For calculating distance we use simple formula where distance = speed x time. Because signal is reflected in the end we need to divide by 2.

For programming and testing ultrasonic sensor I found some arduino and processing sketch here. I found out that ATtiny85 does not have UART so I can’t use hardware serial for communication. I needed to modify arduino sketch to use software serial in order to work in processing.

#include <Mouse.h>
#include <SoftwareSerial.h>

SoftwareSerial TinySerial(1, 2); // RX, TX

const int trigpin = 3; //connection between 
const int echopin = 4;  //ATtiny85 and sonar
long duration;
int distance;
void setup()

void loop()
  delayMicroseconds(10);      //send 10us pulse
  distance = duration*0.034/2;  //calculate distance
  TinySerial.println(distance); //display distance over serial

Processing is used for visualization to display distance in cm. I programmed my microcontroller using ISP header. After programming I connect my board and PC with FTDI cable.


I run the processing sketch to display distance. The results can be seen in a video bellow. I also tried to put obstacle at an angle. This causes ultrasonic signal to deflect so it can’t measure properly.

I compared measured distance in processing with a tape measure. You can see that the results are the same.


Group assignment

For the group assignment we had to probe an input device’s analog levels and digital signals. I used rotary encoder for digital signal and potentiometer for analog signal. A rotary encoder is a type of position sensor which is used for determining the angular position of a rotating shaft. It generates an electrical signal, either analog or digital, according to the rotational movement. This rotary encoder is also known as quadrature encoder or relative rotary encoder and its output is a series of square wave pulses. Iit’s the simplest position sensor to measure rotation. On the following picture you can see encoder pinouts.



I hooked up oscilloscope probes to pins S1 (channel 1) and S2 (channel 2) of the encoder to determine the rotation. Is it clockwise or counterclockwise. Encoder was connected to 5V supply. I did not use switch pin. This is used as an ordinary momentary switch.


Let’s take a closer look at the encoder and see its working principle. Here’s how the square wave pulses are generated: The encoder has a disk with evenly spaced contact zones that are connected to the common pin C and two other separate contact pins A and B (in our case is S1 and S2), as illustrated below.


When the disk will start rotating step by step, the pins S1 and S2 will start making contact with the common pin and the two square wave output signals will be generated accordingly.

Any of the two outputs can be used for determining the rotated position if we just count the pulses of the signal.

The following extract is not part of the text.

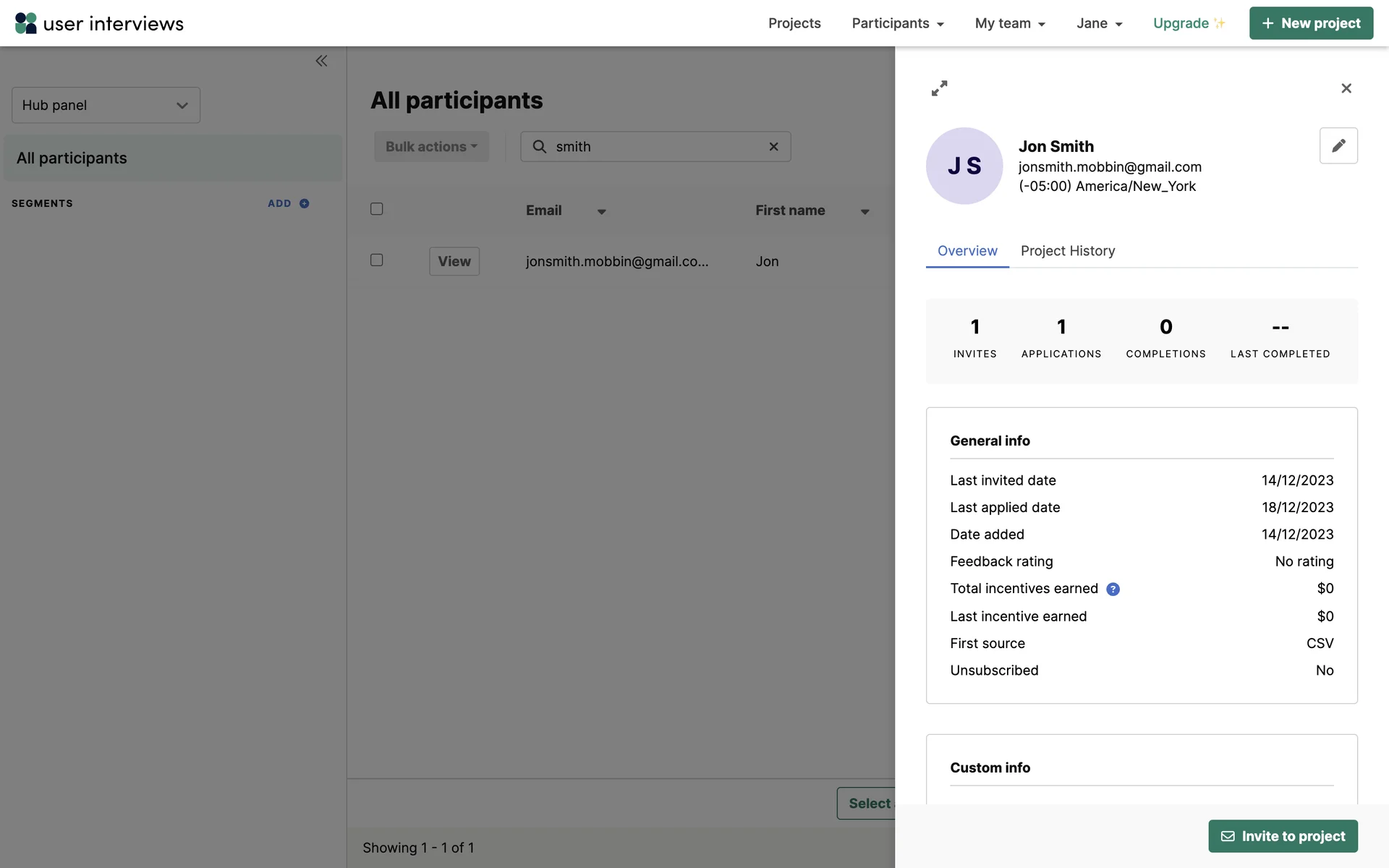This screenshot has height=868, width=1389.
Task: Clear the smith search text
Action: coord(773,147)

However, if we want to determine the rotation direction as well, we need to consider both signals at the same time. The following signal is obtained from oscilloscope when I was turning rotary encoder in clockwise direction.


I set trigger mode on oscilloscope to single and trigger style to detect edge. We can notice that CH2 or S2 pin trigger faster than CH1 (S1 pin). Next signal is obtained from oscilloscope when I was turning rotary encoder in counterclockwise direction.

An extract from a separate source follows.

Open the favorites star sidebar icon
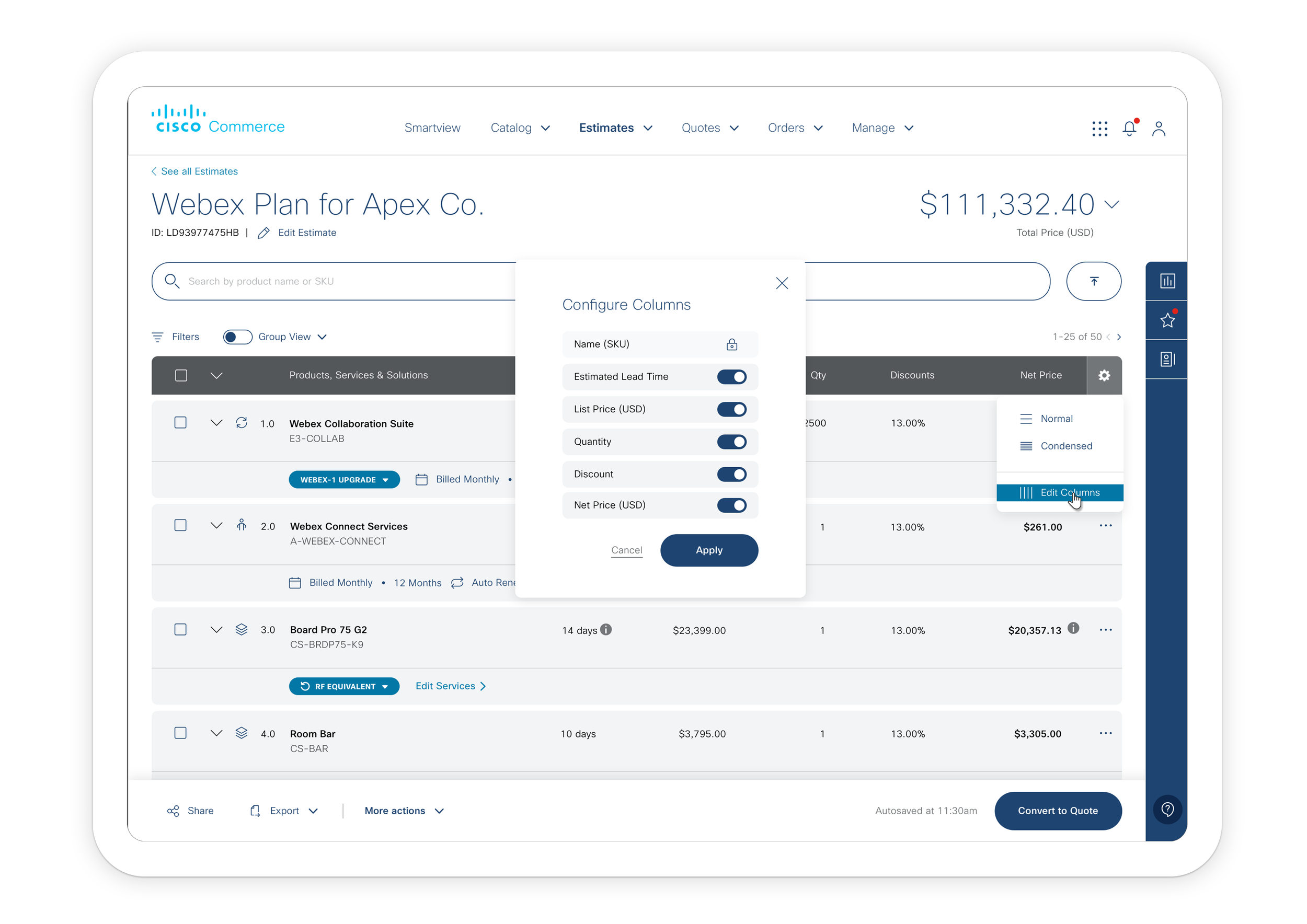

We can notice that CH1 or S1 pin trigger faster than CH2 (S2 pin). On this way we can determine the rotation of encoder, either clockwise or counterclockwise.

To observe the analog signal I used ordinary potentiometer. Potentiometer has three terminals. The outer left and right in my case are fixed value and that was 25KΩ. The middle pin is wiper (adjustable value). I connect outer left and right terminal to 5 volts and ground. The middle pin I connected to oscilloscope probe.


At its base, an analog signal is a continuous signal in which one time-varying quantity (such as voltage, pressure, etc.) represents another time-based variable. In the following video you can see how the analog signal changes when I turn potentiometer. The values vary from 0V to 5V.

Digital signals, by contrast, is a set of discrete values (on/off, 0 or 1, true or false).